Can we use the approach from this repo to be able to download photos at full resolution and metadata from rclone?
That project is driving a web browser behind the scenes
This project uses Playwright to open Google Photos in a headless browser. It then starts downloading all the images from the last image to the top. It also downloads images incrementally and sorts them in year and month folders. It also saves the progress in a
.lastdone
file. So, if you stop the download in between, you can start from where you left off.
We certainly could do that....
The API works fine for photo discovery etc, it is just the download that is the problem
So I guess rclone could download a file using the web browser - it seems you can just open the web browser at https://photos.google.com/photo/ID
- we know ID
already, so maybe this wouldn't be too hard....

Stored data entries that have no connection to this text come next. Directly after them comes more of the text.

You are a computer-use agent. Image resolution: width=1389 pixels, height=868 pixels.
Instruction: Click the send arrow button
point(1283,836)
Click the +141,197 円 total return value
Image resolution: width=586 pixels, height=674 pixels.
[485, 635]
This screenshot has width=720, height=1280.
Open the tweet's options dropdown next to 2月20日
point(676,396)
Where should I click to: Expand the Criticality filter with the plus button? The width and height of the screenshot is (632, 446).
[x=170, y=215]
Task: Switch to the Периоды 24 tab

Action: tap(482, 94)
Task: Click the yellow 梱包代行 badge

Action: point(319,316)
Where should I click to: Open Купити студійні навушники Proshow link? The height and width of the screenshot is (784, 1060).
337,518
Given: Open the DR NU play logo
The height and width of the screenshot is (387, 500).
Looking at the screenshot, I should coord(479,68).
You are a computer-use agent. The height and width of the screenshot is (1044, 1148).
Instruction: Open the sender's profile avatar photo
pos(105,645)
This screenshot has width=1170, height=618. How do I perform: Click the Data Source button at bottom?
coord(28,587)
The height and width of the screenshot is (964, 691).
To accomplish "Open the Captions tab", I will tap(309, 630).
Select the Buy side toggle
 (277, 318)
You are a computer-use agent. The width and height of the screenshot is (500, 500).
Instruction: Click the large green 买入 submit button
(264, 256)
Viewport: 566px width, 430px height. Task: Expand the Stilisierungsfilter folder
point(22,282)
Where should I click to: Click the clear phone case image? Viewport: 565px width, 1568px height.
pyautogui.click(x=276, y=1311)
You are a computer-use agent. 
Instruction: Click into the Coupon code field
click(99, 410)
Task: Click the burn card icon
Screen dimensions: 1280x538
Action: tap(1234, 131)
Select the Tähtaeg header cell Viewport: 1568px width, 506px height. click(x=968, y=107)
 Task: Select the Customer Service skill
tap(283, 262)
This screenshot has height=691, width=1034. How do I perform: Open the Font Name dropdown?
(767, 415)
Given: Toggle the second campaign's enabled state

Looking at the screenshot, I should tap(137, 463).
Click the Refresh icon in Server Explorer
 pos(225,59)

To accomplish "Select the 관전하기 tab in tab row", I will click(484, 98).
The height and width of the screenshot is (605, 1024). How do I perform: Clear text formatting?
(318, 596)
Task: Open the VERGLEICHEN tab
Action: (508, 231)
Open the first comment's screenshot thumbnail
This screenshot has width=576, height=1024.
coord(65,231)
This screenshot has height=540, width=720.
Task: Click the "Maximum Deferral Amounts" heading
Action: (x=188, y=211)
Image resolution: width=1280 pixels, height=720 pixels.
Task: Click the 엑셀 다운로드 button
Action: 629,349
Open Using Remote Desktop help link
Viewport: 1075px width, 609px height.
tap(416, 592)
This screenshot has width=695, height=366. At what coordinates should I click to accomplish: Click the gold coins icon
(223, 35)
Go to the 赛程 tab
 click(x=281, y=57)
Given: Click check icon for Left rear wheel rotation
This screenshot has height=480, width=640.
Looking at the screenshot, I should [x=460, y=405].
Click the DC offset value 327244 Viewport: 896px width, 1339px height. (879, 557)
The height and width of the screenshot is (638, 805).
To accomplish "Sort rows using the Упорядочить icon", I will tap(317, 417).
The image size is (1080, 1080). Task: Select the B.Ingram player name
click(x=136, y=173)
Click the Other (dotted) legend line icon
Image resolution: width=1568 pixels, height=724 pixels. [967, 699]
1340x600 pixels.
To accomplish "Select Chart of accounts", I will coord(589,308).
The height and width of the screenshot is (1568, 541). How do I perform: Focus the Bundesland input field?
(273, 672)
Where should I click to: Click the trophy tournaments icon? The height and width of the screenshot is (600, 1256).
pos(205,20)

I believe it would be perfect, there is a lot of demand to google photos since it basically lacks any useful way to export the data
You'd be the first "big" open source project that can actually download from google photos and billions of people use google photos, to only to later know they are locked in without a way out
I had a quick play with the headless browser thing but it looks like Google have started cracking down on it which is super annoying and refusing to allow login with the error "This browser or app may not be secure"
Here is the google bug report which was shut with no comments despite there being over 500 upvotes! When using Chrome with remote debugging enabled, you can't sign it to a Google account
In theory rclone has auth for google photos already, but it isn't clear how (or even if it is possible) to translate that for use that with the browser.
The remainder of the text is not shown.